ISLAMABAD: The Ministry of Finance on Wednesday admitted that it booked Rs64 billion as non-tax revenue on account of sale proceeds of two power plants despite the fact the buyer company – Pakistan Development Fund Limited (PDFL) – exists only on paper.
“After conducting extensive negotiations with stakeholders, including with Ministry of Water & Power, the PDFL injected money in two projects and acquired shares worth Rs64 billion, which was paid to the federal government as non-tax receipts,” said Ministry of Finance.
The ministry issued this statement in response to a story of The Express Tribune, which reported that the government double booked Rs64 billion of the PDFL to understate budget deficit for the fiscal year 2016-17 despite that the PDFL money had already been taken into account in previous fiscal year.
The story said the PDFL money had been booked in fiscal year 2014-15. In fact, it had been booked in 2013-14 as ‘statistical discrepancy’ that provided the due advantage to the government despite placing it under ‘foreign grants’.
In its response, the ministry said it was intimated for the information of the public that the PDFL had been incorporated as a Non-Banking Financial Institution with the objective of financing and investment in infrastructure projects.

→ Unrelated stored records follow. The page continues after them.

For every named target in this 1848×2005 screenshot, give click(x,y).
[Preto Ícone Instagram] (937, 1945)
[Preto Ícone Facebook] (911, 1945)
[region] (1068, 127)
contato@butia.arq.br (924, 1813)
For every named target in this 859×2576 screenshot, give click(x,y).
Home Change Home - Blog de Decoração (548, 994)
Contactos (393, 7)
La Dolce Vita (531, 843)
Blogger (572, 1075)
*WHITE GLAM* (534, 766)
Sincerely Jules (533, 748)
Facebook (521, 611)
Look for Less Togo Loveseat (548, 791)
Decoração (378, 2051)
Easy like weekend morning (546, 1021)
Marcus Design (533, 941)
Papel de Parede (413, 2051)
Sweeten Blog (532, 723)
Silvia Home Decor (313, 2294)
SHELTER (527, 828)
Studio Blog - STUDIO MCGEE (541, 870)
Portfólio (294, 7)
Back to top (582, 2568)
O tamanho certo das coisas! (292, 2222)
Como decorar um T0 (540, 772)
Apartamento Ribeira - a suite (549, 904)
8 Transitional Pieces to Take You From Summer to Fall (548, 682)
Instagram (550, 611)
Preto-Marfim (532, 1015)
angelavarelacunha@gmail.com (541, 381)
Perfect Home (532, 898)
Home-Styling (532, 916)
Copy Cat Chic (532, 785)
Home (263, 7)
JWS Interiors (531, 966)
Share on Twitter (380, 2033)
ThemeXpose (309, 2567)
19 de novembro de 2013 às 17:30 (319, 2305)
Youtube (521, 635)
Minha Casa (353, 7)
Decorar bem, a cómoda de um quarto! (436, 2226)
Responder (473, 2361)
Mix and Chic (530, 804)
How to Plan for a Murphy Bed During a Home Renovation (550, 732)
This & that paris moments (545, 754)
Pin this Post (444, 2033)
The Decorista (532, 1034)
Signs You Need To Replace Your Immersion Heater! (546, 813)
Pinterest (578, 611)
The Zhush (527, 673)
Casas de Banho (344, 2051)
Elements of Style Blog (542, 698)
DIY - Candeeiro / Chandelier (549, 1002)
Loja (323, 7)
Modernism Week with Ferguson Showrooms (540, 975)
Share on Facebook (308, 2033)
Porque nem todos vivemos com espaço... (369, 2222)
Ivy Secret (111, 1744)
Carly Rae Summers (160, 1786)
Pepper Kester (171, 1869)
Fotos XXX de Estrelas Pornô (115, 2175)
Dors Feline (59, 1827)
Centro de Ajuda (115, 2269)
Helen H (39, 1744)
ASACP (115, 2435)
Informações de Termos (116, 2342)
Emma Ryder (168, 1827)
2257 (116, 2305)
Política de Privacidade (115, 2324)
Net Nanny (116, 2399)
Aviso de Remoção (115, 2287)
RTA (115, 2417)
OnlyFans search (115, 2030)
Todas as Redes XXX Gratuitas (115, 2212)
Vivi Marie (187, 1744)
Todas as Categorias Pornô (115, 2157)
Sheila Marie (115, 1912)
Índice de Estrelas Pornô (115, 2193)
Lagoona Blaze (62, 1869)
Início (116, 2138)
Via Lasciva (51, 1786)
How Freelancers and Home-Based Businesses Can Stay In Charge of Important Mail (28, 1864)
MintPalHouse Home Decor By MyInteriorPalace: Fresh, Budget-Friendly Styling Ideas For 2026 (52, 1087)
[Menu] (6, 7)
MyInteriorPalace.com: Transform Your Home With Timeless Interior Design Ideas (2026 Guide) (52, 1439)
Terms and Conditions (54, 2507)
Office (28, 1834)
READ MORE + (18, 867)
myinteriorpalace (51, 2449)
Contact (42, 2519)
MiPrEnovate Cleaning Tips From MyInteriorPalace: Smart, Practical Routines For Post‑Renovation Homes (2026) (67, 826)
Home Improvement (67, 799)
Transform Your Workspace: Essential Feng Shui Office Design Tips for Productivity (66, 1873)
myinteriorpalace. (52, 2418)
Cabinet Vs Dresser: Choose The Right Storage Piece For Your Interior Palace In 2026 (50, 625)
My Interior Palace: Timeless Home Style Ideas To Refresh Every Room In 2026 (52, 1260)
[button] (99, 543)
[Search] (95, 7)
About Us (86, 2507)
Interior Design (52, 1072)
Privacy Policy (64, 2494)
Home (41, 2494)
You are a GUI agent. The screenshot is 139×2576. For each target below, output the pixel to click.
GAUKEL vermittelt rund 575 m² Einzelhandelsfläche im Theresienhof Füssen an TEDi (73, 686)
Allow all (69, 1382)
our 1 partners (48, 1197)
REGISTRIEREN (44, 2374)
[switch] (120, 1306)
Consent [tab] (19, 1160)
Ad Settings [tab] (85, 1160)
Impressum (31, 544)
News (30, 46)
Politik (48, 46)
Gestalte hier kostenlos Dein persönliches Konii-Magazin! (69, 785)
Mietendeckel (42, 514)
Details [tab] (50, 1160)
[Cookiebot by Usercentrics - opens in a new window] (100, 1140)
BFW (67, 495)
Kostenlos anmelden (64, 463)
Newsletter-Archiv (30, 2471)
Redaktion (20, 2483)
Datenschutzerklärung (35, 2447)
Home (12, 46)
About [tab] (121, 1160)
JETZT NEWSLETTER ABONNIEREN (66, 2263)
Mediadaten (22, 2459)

The PDFL identified two power projects – Haveli Bahadur Shah and Balloki owned by the National Power Parks Management Company Limited (NPPMCL) – where it could make investments out of the funds available with it.
However, the ministry did not explain the process that it adopted to select the PDFL for selling stakes of these two power plants. The sale of the government assets is considered as divestment, which requires many steps including due diligence, selection of financial advisers, evaluators, calling bids and short-listing of prospective bidders.
The divestment is the subject of the Privatisation Commission but it had not been involved in this process, said the sources. Instead, the Finance Ministry moved a summary to the federal government, seeking its permission to sell these power plants to the PDFL.
The purpose of the summary was to replace a portion of Rs114 billion Cash Development Loans given for two power projects’ construction. The debt had been acquired at Kibor plus 3% interest rate and the ministry offered to replace it with Kibor plus 2.75% by availing the PDFL money on the pretext it will reduce tariff. In return, the ministry offered the equity stakes of these two power plants to the PDFL.
The summary was subsequently sent to the Ministry of Water and Power for ‘comments’ that asked to seek resolutions of the two boards – the PDFL Board and the NPPMCL Board, said the sources.
Moreover, the government has not yet hired a full-time chief executive officer of the PDFL, as the secretary finance serves as its interim CEO. The finance minister is the chairman of the board.
The PDFL does not have an office and it has not yet recruited staff. This raises question who decided to use the PDFL funds when everything is at initial stage of establishment.
While setting up the PDFL, the government had announced that it would ensure development of infrastructure in the country. However, in case of acquisition of the two power plants, no additional investment was made. Only the ownership of the plants was changed from the NPPMCL to the PDFL.
This showed that the only purpose of this transaction was to understate the budget deficit by taking into an amount that had already been booked, as from the financing side the deficit was close to 6.3% of GDP. But the Finance Division spokesman has expressed indignation and concern over the news report.
Finance Ministry’s contention
The spokesman for the Finance Ministry said Rs64 billion “amount was never taken as government revenue receipt but was a foreign grant and placed under external financing”.
He further said: “This was booked as expense of federal government as grant-in-aid to Pakistan Development Fund Limited (PDFL) during the 2013-14”.
What the Finance Ministry did not explain was that in fiscal year 2013-14 accounts, it showed huge ‘statistical discrepancy’ of Rs215 billion that included Rs157 billion of Saudi Arabian gift, which it subsequently parked in the PDFL.
By showing the statistical discrepancy, the ministry took the cash balance benefit of the PDFL amount in fiscal year 2013-14. Still, it insisted that the report on understatement of budget deficit was an “attempt through misstatements, innuendos and conjectures to malign completely legitimate transactions”.